Targeting DCAF5 suppresses SMARCB1-mutant cancer via stabilizing SWI/SNF

While oncogenes can potentially be inhibited with small molecules, the loss of tumor suppressors is more common and presents a conundrum for precision therapy because the proteins are no longer present. SMARCB1-mutant cancers epitomize this challenge because these highly lethal cancers are driven by inactivation of a single gene, a subunit of SWI/SNF chromatin remodeling complexes. To generate mechanistic insight into the consequences of SMARCB1 mutation and to seek vulnerabilities, we contributed 16 SMARCB1-mutant cell lines to a near-genomewide CRISPR screen as part of the Cancer Dependency Map1-3. Here we report that the little-studied gene DCAF5 (DDB1-CUL4 Associated Factor 5) is a specific dependency in SMARCB1-mutant cancers. We show that DCAF5 serves a quality control function for SWI/SNF complexes and in the absence of SMARCB1 DCAF5 causes degradation of incompletely assembled SWI/SNF complexes. Upon inhibition of DCAF5 SMARCB1-deficient SWI/SNF complexes re-accumulate, bind to target loci, and restore gene expression to levels sufficient to fully reverse the cancer state, including in a xenograft mouse model.
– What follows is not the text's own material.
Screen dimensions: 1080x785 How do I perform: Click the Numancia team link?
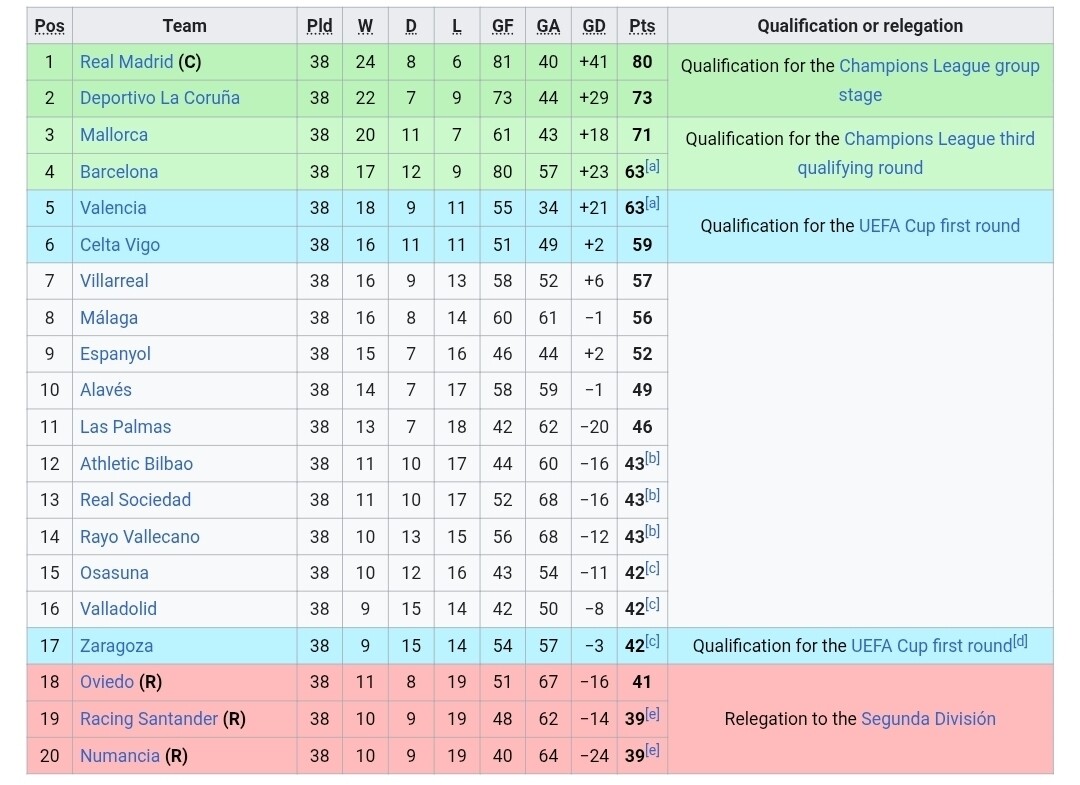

Consequently, cancer results not from the loss of SMARCB1 function per se but rather from DCAF5-mediated degradation of SWI/SNF complexes. These data indicate that therapeutic targeting of DCAF5 may be sufficient to restore substantial SWI/SNF function and reverse cancer phenotypes caused by SMARCB1 loss. Chromatin immunoprecipitation DNA-sequencing (ChIP-seq) for ARID1A, SMARCC1, and SMARCA4 as well as the histone modifications H3K27ac, H3K4me1, and H3K4me3 in shCTRL/shDCAF5 G401 cells.